[Source data]
»»
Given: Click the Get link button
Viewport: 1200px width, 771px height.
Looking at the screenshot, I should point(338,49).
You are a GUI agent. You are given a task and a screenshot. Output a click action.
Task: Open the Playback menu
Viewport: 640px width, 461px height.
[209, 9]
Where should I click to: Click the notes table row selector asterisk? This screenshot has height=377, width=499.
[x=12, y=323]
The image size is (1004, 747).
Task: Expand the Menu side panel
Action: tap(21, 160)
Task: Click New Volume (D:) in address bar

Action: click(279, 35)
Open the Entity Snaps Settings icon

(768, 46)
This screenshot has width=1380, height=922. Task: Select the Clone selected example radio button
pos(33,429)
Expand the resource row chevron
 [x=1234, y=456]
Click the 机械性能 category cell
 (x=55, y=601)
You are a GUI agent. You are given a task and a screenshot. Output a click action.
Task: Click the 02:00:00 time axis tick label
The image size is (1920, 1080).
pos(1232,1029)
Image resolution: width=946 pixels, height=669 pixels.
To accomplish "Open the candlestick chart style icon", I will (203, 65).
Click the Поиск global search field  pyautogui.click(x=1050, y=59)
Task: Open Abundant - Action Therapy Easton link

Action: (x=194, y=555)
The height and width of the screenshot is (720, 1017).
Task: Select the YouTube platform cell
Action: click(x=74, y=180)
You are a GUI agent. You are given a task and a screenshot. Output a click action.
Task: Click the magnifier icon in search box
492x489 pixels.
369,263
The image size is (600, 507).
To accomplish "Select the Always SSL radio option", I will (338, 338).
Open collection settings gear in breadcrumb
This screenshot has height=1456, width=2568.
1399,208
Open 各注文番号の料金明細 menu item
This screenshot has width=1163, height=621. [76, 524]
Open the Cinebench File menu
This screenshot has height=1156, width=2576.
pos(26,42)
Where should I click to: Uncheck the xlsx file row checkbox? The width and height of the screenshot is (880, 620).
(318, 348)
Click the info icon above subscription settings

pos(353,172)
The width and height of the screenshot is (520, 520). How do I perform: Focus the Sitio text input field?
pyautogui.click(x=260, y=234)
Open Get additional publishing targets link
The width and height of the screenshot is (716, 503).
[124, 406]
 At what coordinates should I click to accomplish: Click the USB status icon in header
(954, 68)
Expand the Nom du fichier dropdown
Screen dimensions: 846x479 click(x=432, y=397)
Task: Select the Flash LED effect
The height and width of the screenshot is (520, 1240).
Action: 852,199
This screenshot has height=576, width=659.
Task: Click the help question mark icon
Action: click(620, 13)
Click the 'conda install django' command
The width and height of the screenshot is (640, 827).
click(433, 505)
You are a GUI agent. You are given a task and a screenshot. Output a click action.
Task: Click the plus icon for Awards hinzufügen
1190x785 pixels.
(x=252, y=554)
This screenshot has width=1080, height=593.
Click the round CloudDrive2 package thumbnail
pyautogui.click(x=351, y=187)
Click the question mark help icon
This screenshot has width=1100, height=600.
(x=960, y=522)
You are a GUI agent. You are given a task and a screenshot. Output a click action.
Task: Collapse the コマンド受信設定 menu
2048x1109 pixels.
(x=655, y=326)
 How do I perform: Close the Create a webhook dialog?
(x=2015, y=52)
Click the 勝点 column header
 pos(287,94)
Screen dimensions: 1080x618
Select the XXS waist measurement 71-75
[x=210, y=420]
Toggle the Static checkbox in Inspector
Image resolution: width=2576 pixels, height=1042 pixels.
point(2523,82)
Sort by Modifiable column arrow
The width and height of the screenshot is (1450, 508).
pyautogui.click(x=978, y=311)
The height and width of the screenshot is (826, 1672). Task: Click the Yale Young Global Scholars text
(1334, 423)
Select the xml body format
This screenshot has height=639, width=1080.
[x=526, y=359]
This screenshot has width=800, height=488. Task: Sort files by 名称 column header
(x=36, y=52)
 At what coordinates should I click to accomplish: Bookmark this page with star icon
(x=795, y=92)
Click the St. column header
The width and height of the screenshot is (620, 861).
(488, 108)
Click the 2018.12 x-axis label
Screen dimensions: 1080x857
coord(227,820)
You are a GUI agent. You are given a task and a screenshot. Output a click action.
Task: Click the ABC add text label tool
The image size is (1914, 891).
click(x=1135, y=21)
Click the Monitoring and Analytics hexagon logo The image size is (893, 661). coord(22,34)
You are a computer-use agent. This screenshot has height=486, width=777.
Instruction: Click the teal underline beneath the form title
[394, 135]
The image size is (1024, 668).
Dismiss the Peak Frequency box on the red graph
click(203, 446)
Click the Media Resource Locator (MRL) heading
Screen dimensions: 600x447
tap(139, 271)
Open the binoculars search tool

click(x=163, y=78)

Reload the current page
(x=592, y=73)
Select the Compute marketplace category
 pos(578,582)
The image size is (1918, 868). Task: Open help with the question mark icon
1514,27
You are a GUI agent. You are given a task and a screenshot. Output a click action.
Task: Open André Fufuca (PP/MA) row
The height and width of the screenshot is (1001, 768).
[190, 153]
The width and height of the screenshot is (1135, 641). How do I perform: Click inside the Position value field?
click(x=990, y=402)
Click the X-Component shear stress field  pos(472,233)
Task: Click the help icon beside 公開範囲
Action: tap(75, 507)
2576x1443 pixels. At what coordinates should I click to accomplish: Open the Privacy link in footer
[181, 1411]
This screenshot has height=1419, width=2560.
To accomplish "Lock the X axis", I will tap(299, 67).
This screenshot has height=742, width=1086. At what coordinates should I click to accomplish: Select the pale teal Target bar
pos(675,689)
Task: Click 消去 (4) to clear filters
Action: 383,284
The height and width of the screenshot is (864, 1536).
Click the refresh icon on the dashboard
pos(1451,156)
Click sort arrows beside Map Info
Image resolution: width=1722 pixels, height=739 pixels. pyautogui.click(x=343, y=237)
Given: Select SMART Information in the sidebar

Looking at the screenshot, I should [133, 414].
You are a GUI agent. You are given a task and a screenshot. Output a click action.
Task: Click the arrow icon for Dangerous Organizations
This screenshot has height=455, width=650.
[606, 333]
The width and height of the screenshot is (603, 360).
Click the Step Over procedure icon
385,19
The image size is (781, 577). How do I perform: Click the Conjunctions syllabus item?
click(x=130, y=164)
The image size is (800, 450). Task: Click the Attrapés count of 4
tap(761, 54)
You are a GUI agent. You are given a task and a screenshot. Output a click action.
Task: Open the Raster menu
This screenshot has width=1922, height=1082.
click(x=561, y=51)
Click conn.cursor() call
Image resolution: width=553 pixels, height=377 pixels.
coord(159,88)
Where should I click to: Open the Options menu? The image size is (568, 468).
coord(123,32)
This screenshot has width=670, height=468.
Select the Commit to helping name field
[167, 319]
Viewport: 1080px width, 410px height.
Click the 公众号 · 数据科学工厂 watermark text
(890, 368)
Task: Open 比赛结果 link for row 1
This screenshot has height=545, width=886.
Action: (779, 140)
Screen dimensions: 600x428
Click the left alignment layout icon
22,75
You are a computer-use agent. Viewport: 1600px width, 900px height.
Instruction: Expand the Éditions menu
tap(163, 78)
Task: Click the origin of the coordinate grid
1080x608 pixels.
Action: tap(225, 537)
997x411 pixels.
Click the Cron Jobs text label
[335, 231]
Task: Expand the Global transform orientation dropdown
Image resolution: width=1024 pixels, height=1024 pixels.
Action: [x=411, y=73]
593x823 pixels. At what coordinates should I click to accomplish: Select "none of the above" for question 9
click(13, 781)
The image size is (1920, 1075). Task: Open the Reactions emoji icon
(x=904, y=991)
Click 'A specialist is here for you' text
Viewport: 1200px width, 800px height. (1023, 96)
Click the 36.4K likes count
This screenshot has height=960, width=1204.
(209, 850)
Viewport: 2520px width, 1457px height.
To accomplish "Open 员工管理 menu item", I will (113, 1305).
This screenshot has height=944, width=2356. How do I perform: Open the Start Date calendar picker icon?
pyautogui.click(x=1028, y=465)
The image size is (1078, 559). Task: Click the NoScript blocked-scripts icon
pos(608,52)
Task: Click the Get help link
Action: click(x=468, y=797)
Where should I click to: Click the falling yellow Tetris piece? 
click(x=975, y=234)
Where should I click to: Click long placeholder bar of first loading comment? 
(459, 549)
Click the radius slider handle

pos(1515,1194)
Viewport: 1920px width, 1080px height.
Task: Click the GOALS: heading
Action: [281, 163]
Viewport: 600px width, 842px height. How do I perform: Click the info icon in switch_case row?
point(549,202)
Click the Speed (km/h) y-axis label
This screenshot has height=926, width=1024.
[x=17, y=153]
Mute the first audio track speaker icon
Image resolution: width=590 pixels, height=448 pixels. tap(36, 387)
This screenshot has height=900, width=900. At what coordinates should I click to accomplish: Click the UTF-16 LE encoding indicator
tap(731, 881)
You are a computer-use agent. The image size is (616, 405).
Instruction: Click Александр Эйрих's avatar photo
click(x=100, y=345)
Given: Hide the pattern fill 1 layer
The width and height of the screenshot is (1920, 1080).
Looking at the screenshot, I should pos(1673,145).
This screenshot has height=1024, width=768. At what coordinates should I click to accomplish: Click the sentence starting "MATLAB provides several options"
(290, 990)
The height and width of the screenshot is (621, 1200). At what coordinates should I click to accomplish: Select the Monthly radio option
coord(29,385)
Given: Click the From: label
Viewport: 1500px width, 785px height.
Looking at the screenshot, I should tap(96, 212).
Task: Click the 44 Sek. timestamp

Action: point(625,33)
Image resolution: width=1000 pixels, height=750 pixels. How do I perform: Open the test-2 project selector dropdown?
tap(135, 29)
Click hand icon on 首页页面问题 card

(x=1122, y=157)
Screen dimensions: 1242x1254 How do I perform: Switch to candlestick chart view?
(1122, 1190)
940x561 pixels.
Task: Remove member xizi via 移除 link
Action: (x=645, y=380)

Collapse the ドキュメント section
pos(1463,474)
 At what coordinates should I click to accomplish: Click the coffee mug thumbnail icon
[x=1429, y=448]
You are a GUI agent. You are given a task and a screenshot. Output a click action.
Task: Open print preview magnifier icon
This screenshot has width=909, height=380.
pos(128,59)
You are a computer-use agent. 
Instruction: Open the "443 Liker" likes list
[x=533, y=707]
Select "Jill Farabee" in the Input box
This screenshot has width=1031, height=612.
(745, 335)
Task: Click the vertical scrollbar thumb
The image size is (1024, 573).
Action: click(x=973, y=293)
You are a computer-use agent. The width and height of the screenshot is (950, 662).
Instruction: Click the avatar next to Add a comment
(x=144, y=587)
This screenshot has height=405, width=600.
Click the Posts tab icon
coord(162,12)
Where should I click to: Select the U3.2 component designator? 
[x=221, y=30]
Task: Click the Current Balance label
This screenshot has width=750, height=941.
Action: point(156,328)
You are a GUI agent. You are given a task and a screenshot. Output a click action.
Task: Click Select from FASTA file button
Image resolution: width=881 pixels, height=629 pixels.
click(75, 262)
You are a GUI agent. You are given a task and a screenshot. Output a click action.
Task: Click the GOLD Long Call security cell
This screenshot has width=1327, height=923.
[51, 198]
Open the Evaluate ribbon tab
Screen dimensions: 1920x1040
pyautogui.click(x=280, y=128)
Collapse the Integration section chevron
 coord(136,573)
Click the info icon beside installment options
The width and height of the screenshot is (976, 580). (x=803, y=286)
««
## Description of the task
Please convert the stretch of the material from the line that contains "How do I perform: Close" through the line that contains "Click the Monitoring" into a JSON list of strings, one string per line and blank lines omitted.

## Response
[
  " How do I perform: Close the Create a webhook dialog?",
  "(x=2015, y=52)",
  "Click the 勝点 column header",
  " pos(287,94)",
  "Screen dimensions: 1080x618",
  "Select the XXS waist measurement 71-75",
  "[x=210, y=420]",
  "Toggle the Static checkbox in Inspector",
  "Image resolution: width=2576 pixels, height=1042 pixels.",
  "point(2523,82)",
  "Sort by Modifiable column arrow",
  "The width and height of the screenshot is (1450, 508).",
  "pyautogui.click(x=978, y=311)",
  "The height and width of the screenshot is (826, 1672). Task: Click the Yale Young Global Scholars text",
  "(1334, 423)",
  "Select the xml body format",
  "This screenshot has height=639, width=1080.",
  "[x=526, y=359]",
  "This screenshot has width=800, height=488. Task: Sort files by 名称 column header",
  "(x=36, y=52)",
  " At what coordinates should I click to accomplish: Bookmark this page with star icon",
  "(x=795, y=92)",
  "Click the St. column header",
  "The width and height of the screenshot is (620, 861).",
  "(488, 108)",
  "Click the 2018.12 x-axis label",
  "Screen dimensions: 1080x857",
  "coord(227,820)",
  "You are a GUI agent. You are given a task and a screenshot. Output a click action.",
  "Task: Click the ABC add text label tool",
  "The image size is (1914, 891).",
  "click(x=1135, y=21)",
  "Click the Monitoring and Analytics hexagon logo The image size is (893, 661). coord(22,34)"
]